Par Sihem Bounabi
Le deuxième round de dialogue entre le ministère de la Santé et ses partenaires sociaux débutera dès le 1er juillet et s’étalera jusqu’au mois d’octobre prochain. Des réunions des commissions mixtes entre les cadres du ministère et les représentants des syndicats auront lieu autour de la révision du statut particulier des fonctionnaires de la santé après plusieurs années de mouvement de protestation.

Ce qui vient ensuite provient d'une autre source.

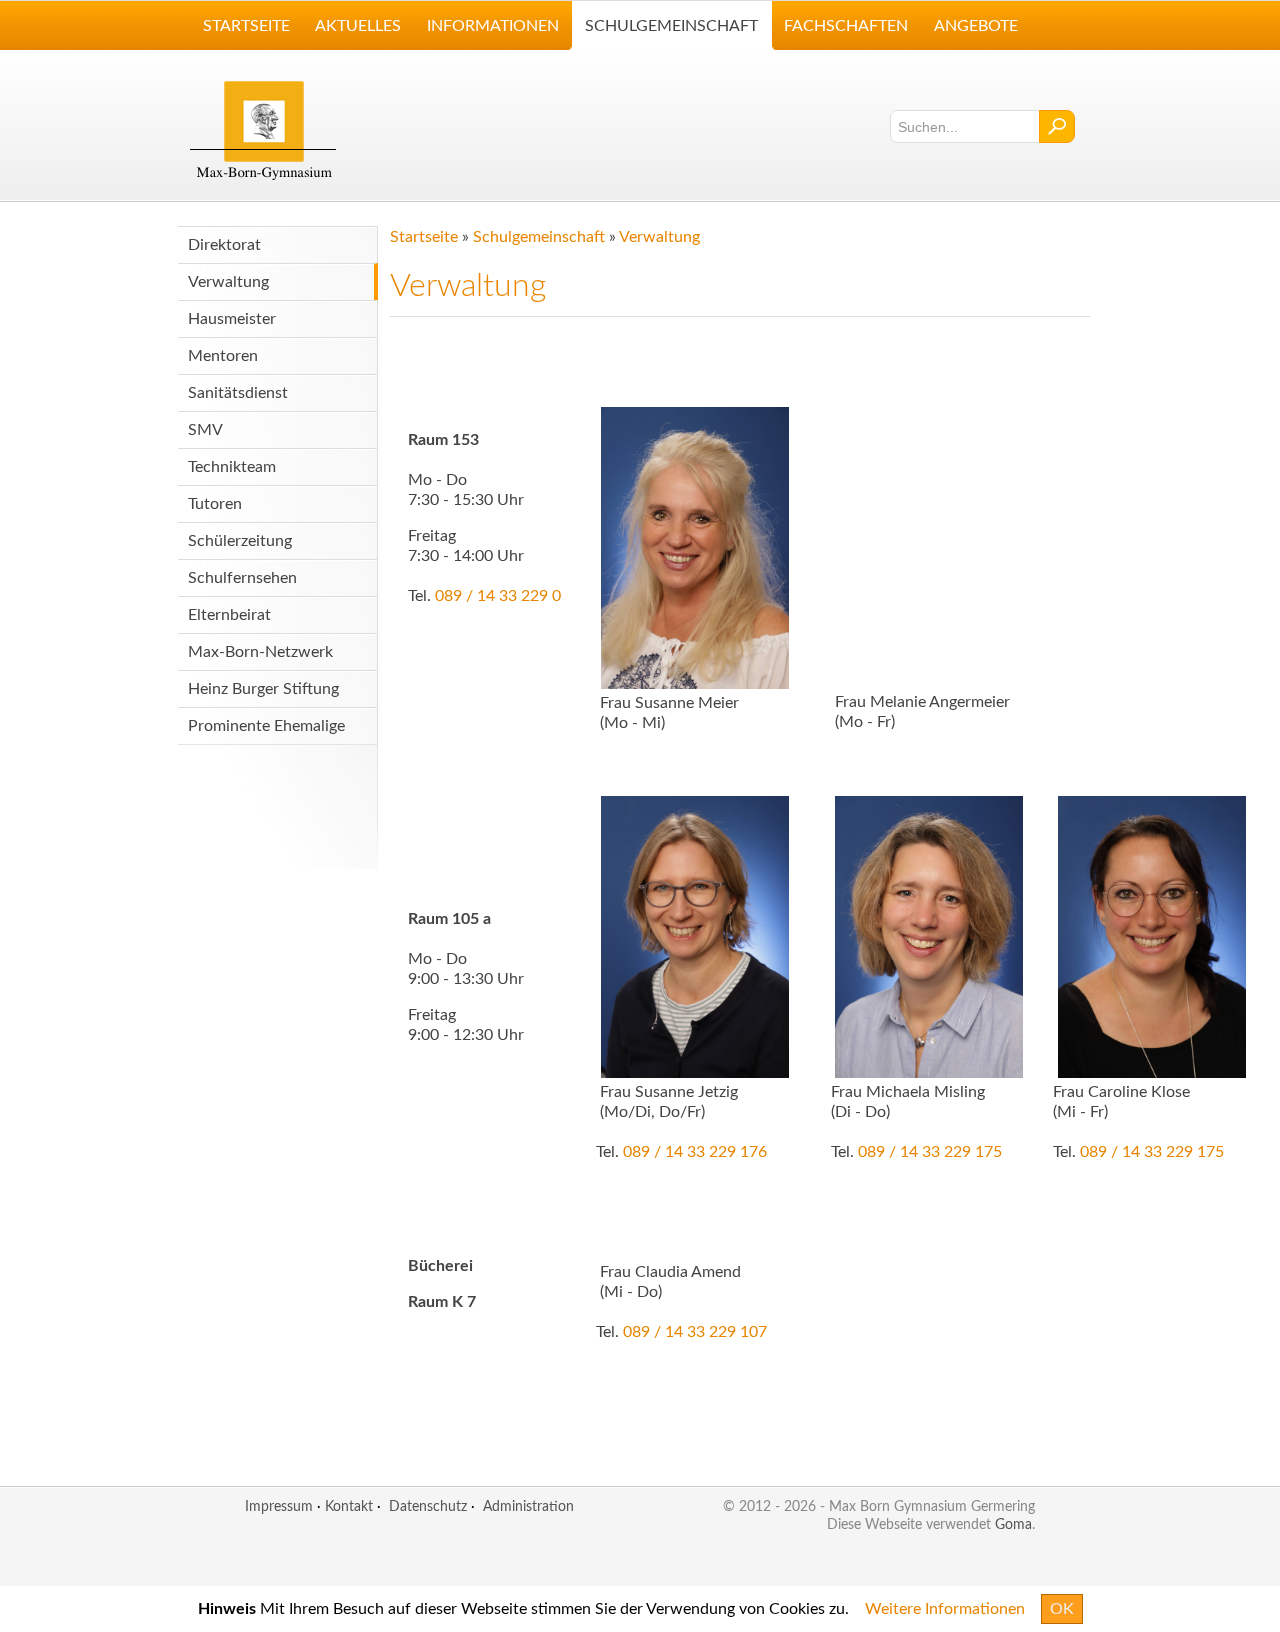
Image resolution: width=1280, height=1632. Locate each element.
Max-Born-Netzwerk (260, 652)
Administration (528, 1506)
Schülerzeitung (240, 541)
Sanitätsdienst (238, 393)
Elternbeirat (229, 615)
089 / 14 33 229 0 (498, 596)
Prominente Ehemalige (266, 726)
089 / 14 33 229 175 (930, 1152)
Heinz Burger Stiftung (263, 689)
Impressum (279, 1506)
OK (1062, 1609)
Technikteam (232, 467)
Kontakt (349, 1506)
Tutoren (215, 504)
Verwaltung (228, 282)
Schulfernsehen (242, 578)
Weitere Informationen (945, 1609)
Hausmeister (232, 319)
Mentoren (223, 356)
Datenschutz (428, 1506)
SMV (205, 430)
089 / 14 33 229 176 (695, 1152)
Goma (1013, 1524)
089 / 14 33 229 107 (695, 1332)
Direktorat (224, 245)
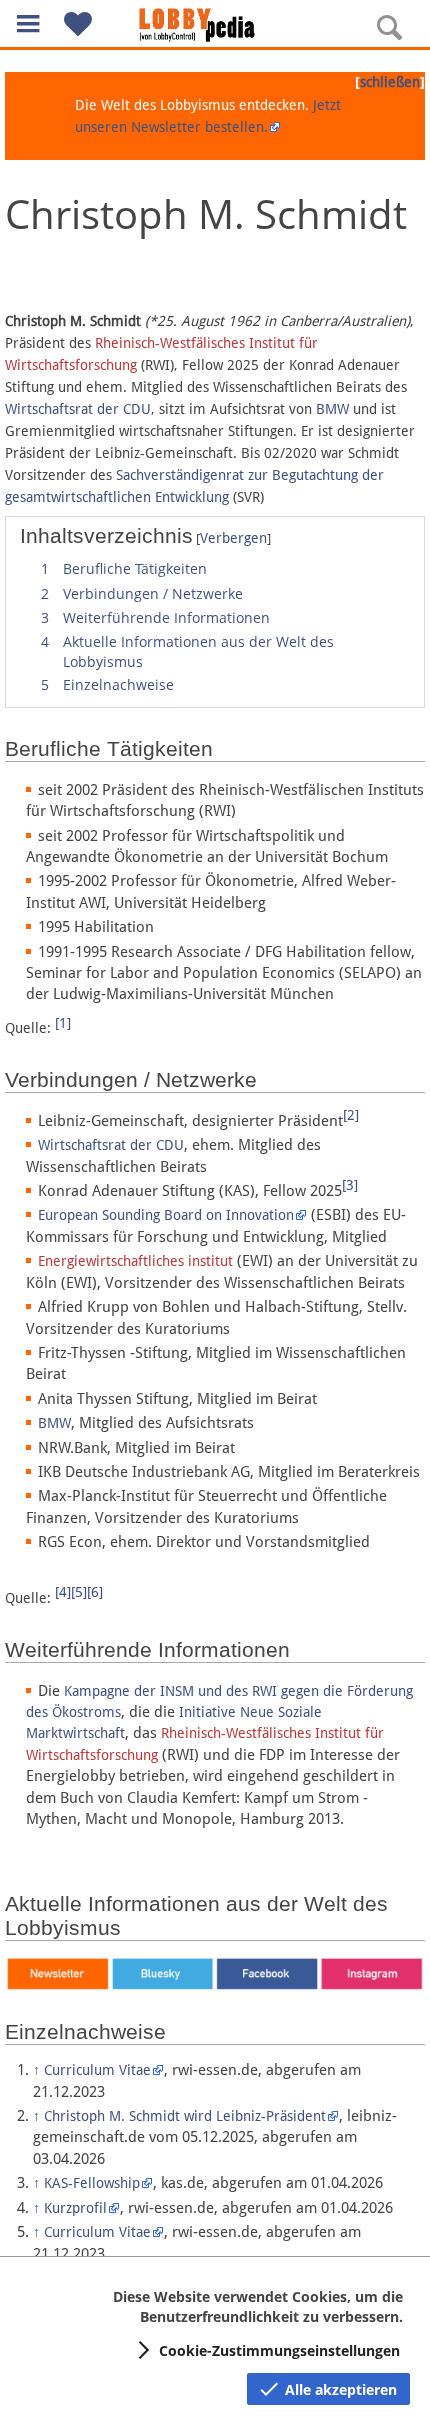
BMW (332, 409)
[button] (28, 23)
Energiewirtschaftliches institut (135, 1261)
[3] (350, 1185)
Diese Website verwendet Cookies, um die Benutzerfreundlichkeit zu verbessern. (258, 2306)
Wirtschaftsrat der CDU (78, 409)
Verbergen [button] (233, 538)
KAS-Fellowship (92, 2183)
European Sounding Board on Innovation (166, 1215)
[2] (351, 1115)
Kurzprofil (75, 2208)
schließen (390, 82)
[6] (95, 1592)
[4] (63, 1592)
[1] (63, 1023)
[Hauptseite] (215, 25)
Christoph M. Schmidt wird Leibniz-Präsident (185, 2116)
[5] (79, 1592)
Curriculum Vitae (97, 2070)
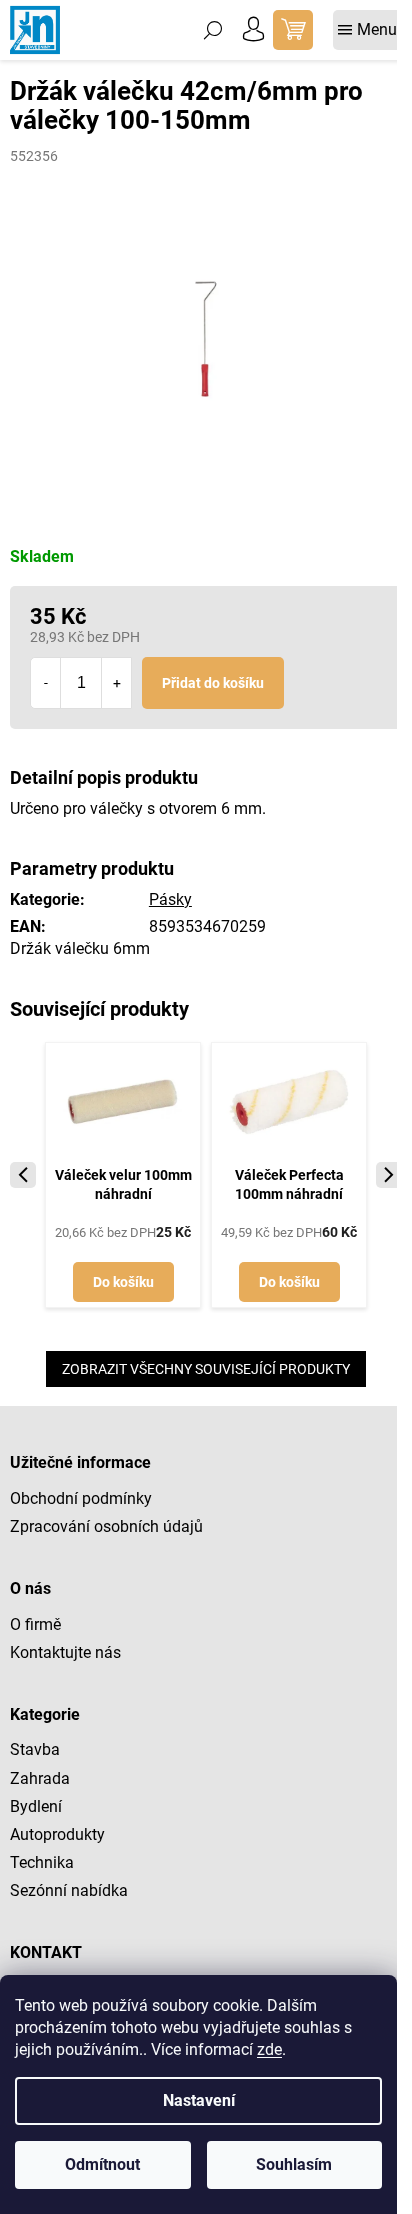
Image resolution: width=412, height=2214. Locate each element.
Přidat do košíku (213, 683)
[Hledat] (213, 30)
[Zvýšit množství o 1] (116, 683)
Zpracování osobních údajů (106, 1526)
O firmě (35, 1624)
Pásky (170, 899)
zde (269, 2049)
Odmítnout (102, 2164)
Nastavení (199, 2100)
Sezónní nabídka (69, 1890)
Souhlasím (294, 2164)
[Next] (389, 1175)
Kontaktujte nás (65, 1652)
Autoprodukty (57, 1834)
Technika (42, 1862)
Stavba (35, 1749)
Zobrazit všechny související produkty (206, 1369)
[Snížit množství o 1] (46, 683)
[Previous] (23, 1175)
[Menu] (367, 30)
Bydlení (36, 1806)
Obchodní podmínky (81, 1498)
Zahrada (40, 1778)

En effet, après avoir obtenu le feu vert de la Direction générale de la Fonction publique, pour entamer officiellement la révision du statut particulier du secteur de la santé, le 3 juin dernier, la commission centrale de suivi des relations avec les partenaires sociaux au ministère de la Santé a adressé un courrier à treize syndicats du secteur pour annoncer que le dossier du statut particulier des fonctionnaires de la santé est officiellement ouvert. Dans ce courrier, le ministère de la Santé demande aux syndicats concernés de leur faire parvenir leurs propositions avant le 1er juillet, en prévision des réunions des commissions mixtes pour débattre des amendements qu’il sera possible d’apporter à ce statut qui a fait couler beaucoup d’encre depuis deux décennies. La plupart des syndicats de la santé saluent la volonté politique affichée de prendre en charge les revendications des professionnels de la santé avec l’espoir que cette fois les promesses seront tenues et les propositions des syndicats réellement prises en considération pour l’amendement du statut promis et puissent enfin être concrétisées noir sur blanc.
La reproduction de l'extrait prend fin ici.